Biblioteca do Instituto Mamirauá reúne mais de 28 mil obras e preserva memória científica da Amazônia

Localizada em Tefé, Biblioteca Henry Walter Bates abriga coleção de obras raras dos séculos XIX e XX e é referência em pesquisas sobre biodiversidade, populações tradicionais e conservação da Amazônia.

A Biblioteca Henry Walter Bates, localizada no Instituto de Desenvolvimento Sustentável Mamirauá, em Tefé (AM), reúne um dos principais acervos científicos especializados sobre a Amazônia. Com mais de 28 mil títulos catalogados, o espaço preserva livros, periódicos científicos, coleções raras e a produção técnico-científica desenvolvida pelo instituto ao longo de mais de três décadas.

O acervo contempla pesquisas sobre biodiversidade, conservação ambiental, uso sustentável dos recursos naturais, populações ribeirinhas e diversidade socioambiental amazônica. Além do conteúdo científico, a biblioteca oferece vista panorâmica para o Lago Tefé, um dos principais cartões-postais do município.

Origem ligada ao Projeto Mamirauá

A bibliotecária Graciete Rolim, que acompanha a biblioteca desde sua criação, explica que o espaço surgiu a partir das pesquisas desenvolvidas pelo cientista José Márcio Ayres, idealizador da Reserva de Desenvolvimento Sustentável Mamirauá.

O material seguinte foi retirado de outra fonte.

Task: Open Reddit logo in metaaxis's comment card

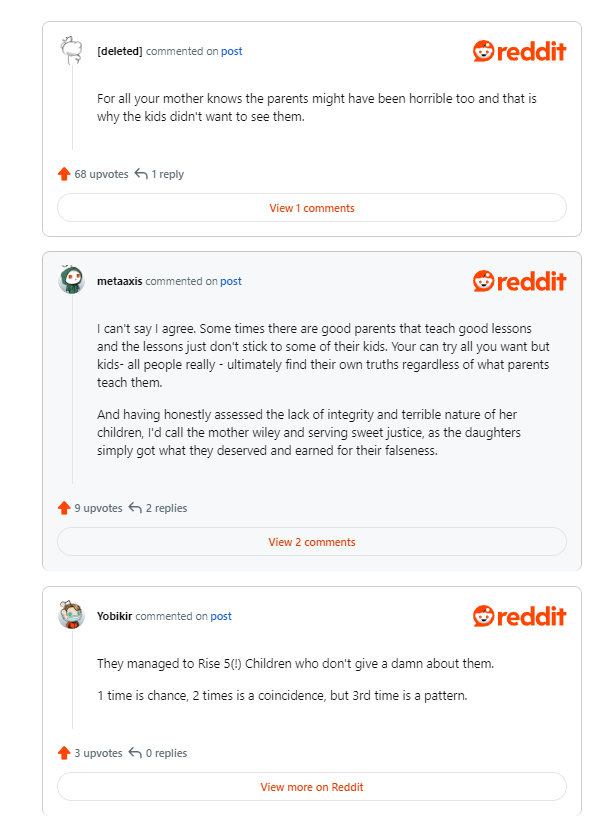Action: [519, 281]
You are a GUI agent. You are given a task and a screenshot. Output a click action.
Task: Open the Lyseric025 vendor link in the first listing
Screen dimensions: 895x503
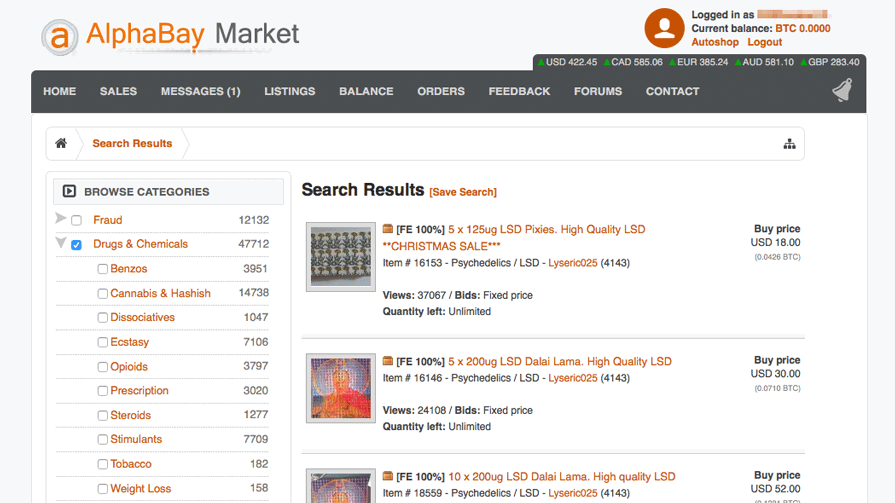click(x=572, y=263)
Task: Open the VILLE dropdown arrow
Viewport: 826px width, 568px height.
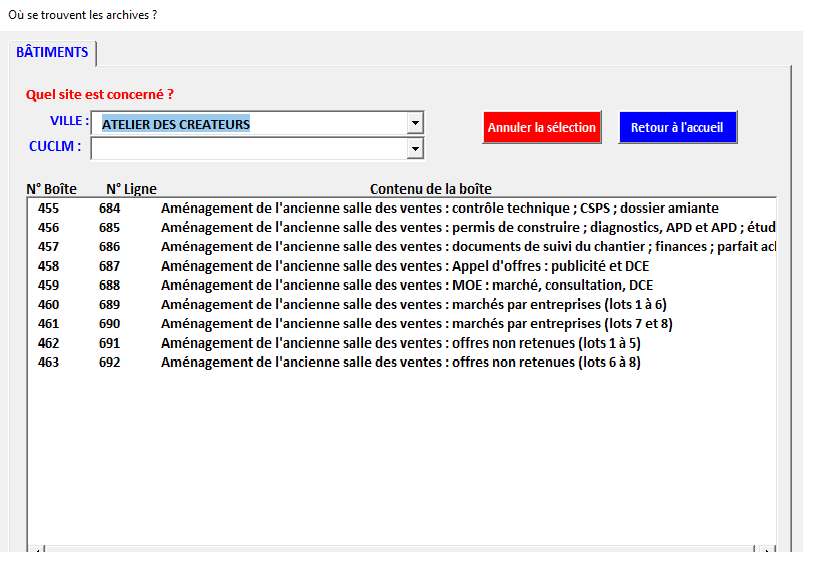Action: click(415, 123)
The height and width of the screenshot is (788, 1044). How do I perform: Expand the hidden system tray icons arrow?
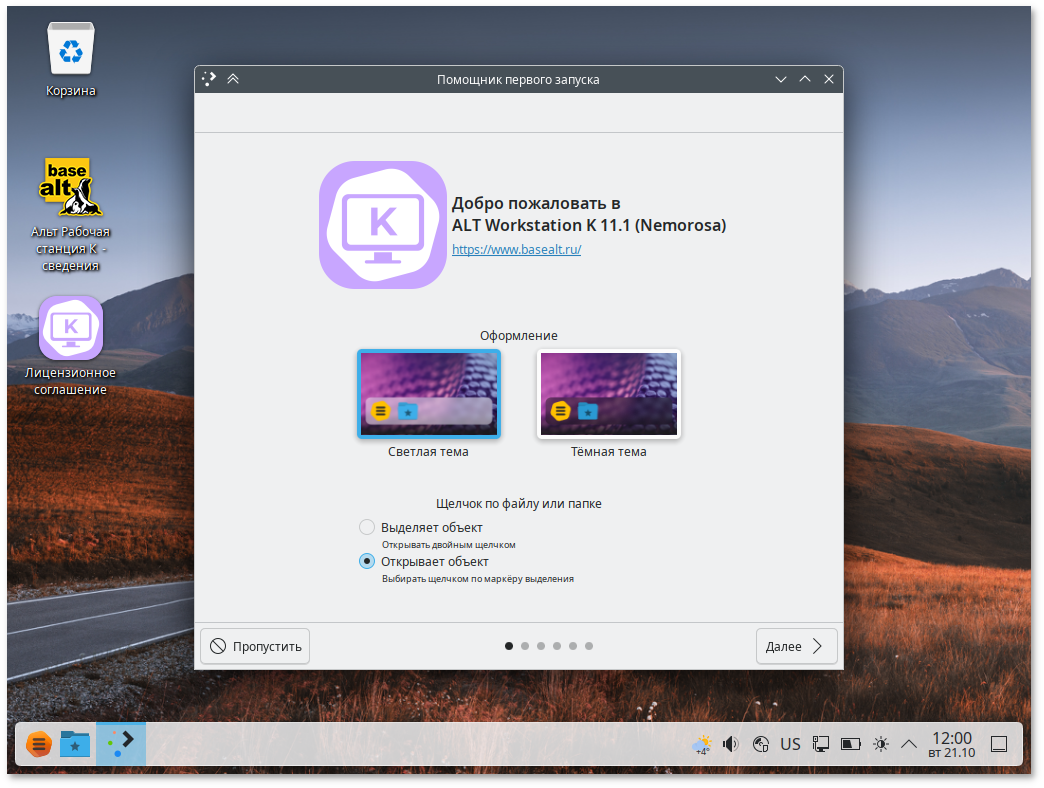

“A Biblioteca Henry Walter Bates nasceu, literalmente, das pesquisas do cientista e idealizador da Reserva de Desenvolvimento Sustentável Mamirauá, José Márcio Ayres. Em meados da década de 1980, ele se instalou na região para estudar o uacari-branco e, ao longo desse trabalho, reuniu um importante acervo bibliográfico. Anos depois, no início da década de 1990, com a estruturação do Projeto Mamirauá, Ayres disponibilizou grande parte desse material para compor a biblioteca, criada em 1994. Com a criação do Instituto de Desenvolvimento Sustentável Mamirauá, em 1999, o espaço passou a contar com uma estrutura ainda mais consolidada. Além dele, outros pesquisadores também passaram a doar livros, relatórios e publicações científicas, contribuindo para a formação do acervo inicial”, afirmou.

Segundo Graciete, a biblioteca recebeu o nome do naturalista inglês Henry Walter Bates, pesquisador cujos estudos sobre a Amazônia serviram de referência para José Márcio Ayres e para diversas pesquisas realizadas na região.

Acervo preserva obras históricas

Ao longo dos anos, a biblioteca consolidou-se como centro de referência para pesquisadores, estudantes e profissionais de diversas áreas, apoiando estudos realizados na Floresta Nacional de Tefé e nas Reservas de Desenvolvimento Sustentável Mamirauá e Amanã.

Entre os destaques estão mais de 400 títulos de periódicos científicos, coleções particulares doadas por pesquisadores como José Márcio Ayres, Deborah de Magalhães Lima e Michael Goulding, além da produção científica do Instituto Mamirauá.

A coleção de obras raras reúne exemplares publicados entre os séculos XIX e XX. Entre eles estão as primeiras edições de A Narrative of Travels on the Amazon and Rio Negro, de Alfred Russel Wallace, publicada em 1853, e The Naturalist on the River Amazons, de Henry Walter Bates, lançada em 1863 e considerada uma das principais referências sobre a história natural da Amazônia.

O acervo também inclui obras de autores contemporâneos da região Norte, como Memórias de Mamirauá, de Edna Ferreira Alencar; Mamirauá, de Thiago de Mello; e A Formação Histórica do Território Tefeense, de Kristian Oliveira de Queiroz.

Espaço é aberto ao público

Além da preservação do patrimônio bibliográfico, a Biblioteca Henry Walter Bates oferece espaços para leitura, estudo e pesquisa, além de computadores com acesso à internet para estudantes, pesquisadores e moradores da região.

A biblioteca também recebe turistas interessados em conhecer um dos principais centros de documentação científica da Amazônia.

O atendimento ocorre no Instituto de Desenvolvimento Sustentável Mamirauá, localizado na Estrada do Bexiga, nº 2.584, bairro Fonte Boa, em Tefé. O funcionamento é de segunda a quinta-feira, das 8h às 12h e das 13h às 18h, e às sextas-feiras, das 8h às 12h e das 13h às 17h. Parte do acervo pode ser consultada pela internet no portal do Instituto Mamirauá.